**The input**.
=== Begin Enclosure ===
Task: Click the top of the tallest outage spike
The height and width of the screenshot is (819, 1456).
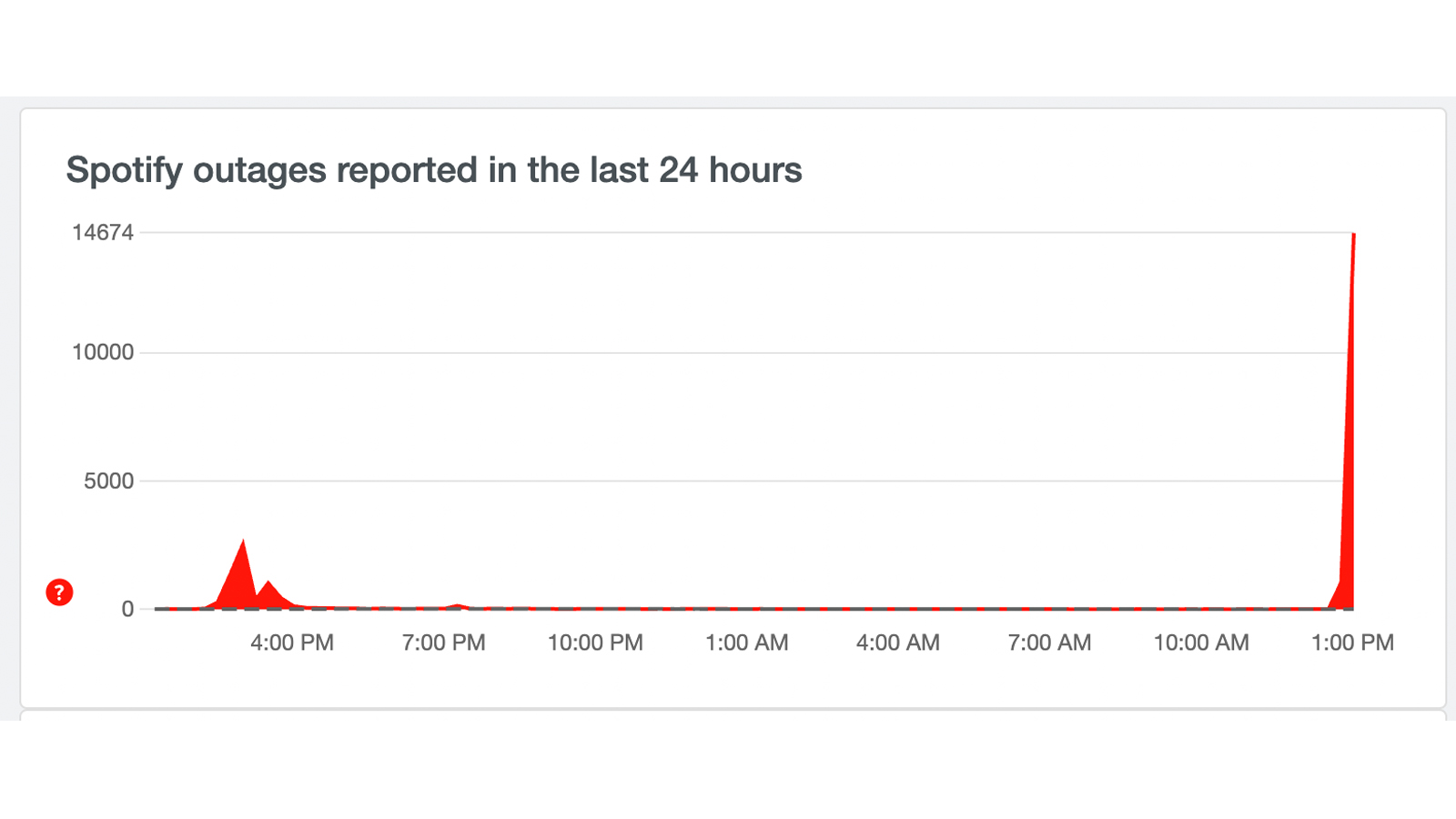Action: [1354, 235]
=== End Enclosure ===
=== Begin Enclosure ===
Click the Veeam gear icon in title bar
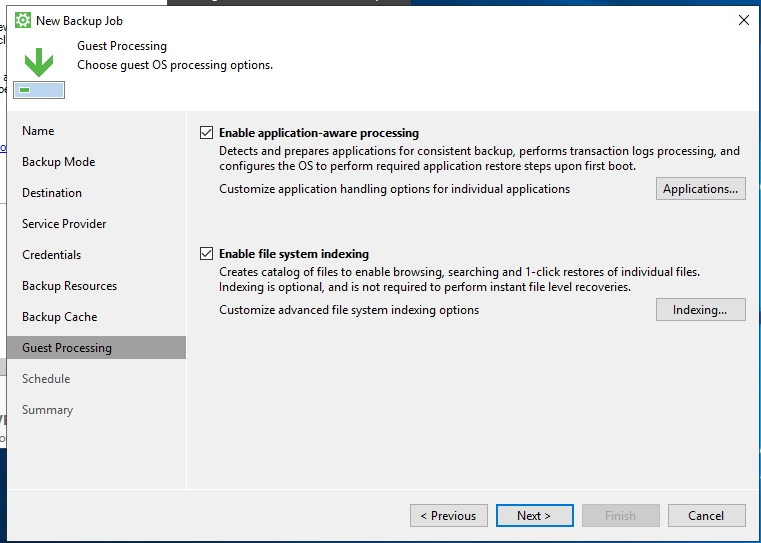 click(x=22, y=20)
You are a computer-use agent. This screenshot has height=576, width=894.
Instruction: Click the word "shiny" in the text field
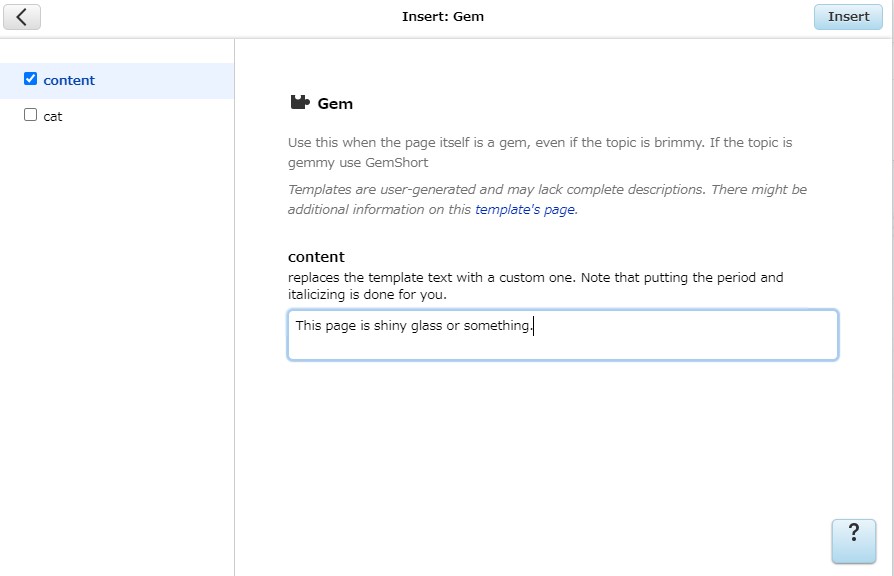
=== End Enclosure ===
**Problem statement**.
Restate the lines above from the one containing "Click the Veeam gear icon in title bar" through the one containing "Instruction: Click the", inclusive, exactly and without pictures.

**Result**.
Click the Veeam gear icon in title bar
 click(x=22, y=20)
You are a computer-use agent. This screenshot has height=576, width=894.
Instruction: Click the word "shiny" in the text field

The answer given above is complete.